There are four essential steps to use pre-trained words:
- Loading the pretrained word embeddings.
- Creating a tokenizer object.
- Transforming text documents to sequence of tokens which are the basic building blocks of document object. Everything that helps us to understand the meaning of the text is derived from the tokens and their relationship with one another.
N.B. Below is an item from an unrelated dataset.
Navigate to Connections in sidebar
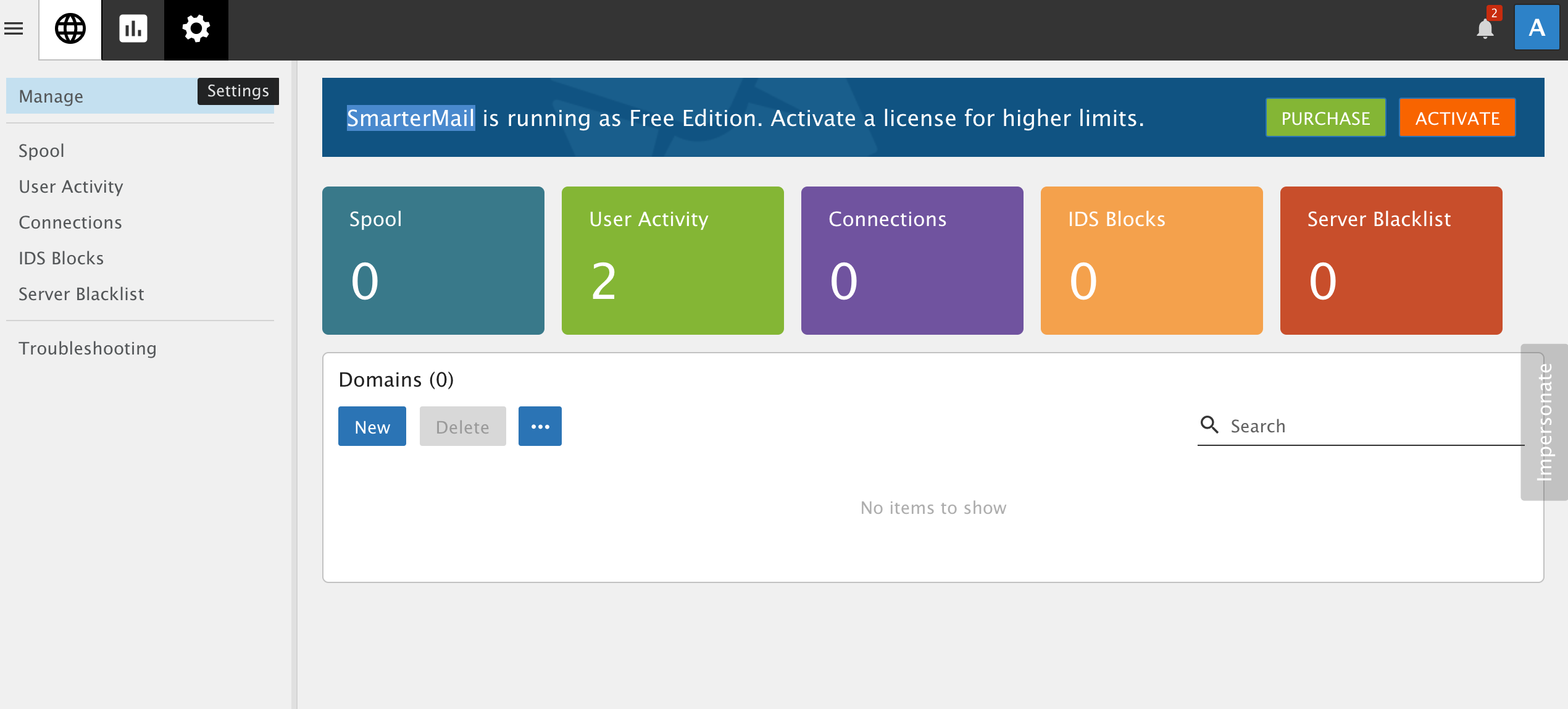Viewport: 1568px width, 709px height. pos(70,222)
- Create a mapping of token/words/phrases and their respective embeddings.
JACCARD SIMILARITY
The Jaccard similarity index (sometimes called the Jaccard similarity coefficient) compares members for two sets and checks which members are shared and which are distinct. It is a measure of similarity for the two sets of data, witha range from 0% to 100%. The similarity of the two sets would me more if the percentage is higher.
MODEL BUILDING
The final step in the text classification framework is to train a classifier using the feature vectors and new features created in the previous step of feature engineering. There are many different choices of machine learning models which can be used to train a final model. The following different classifiers are implemented for this purpose:
- Naive classification technique based on Bayes’ Theorem with an assumption of independence among predictors.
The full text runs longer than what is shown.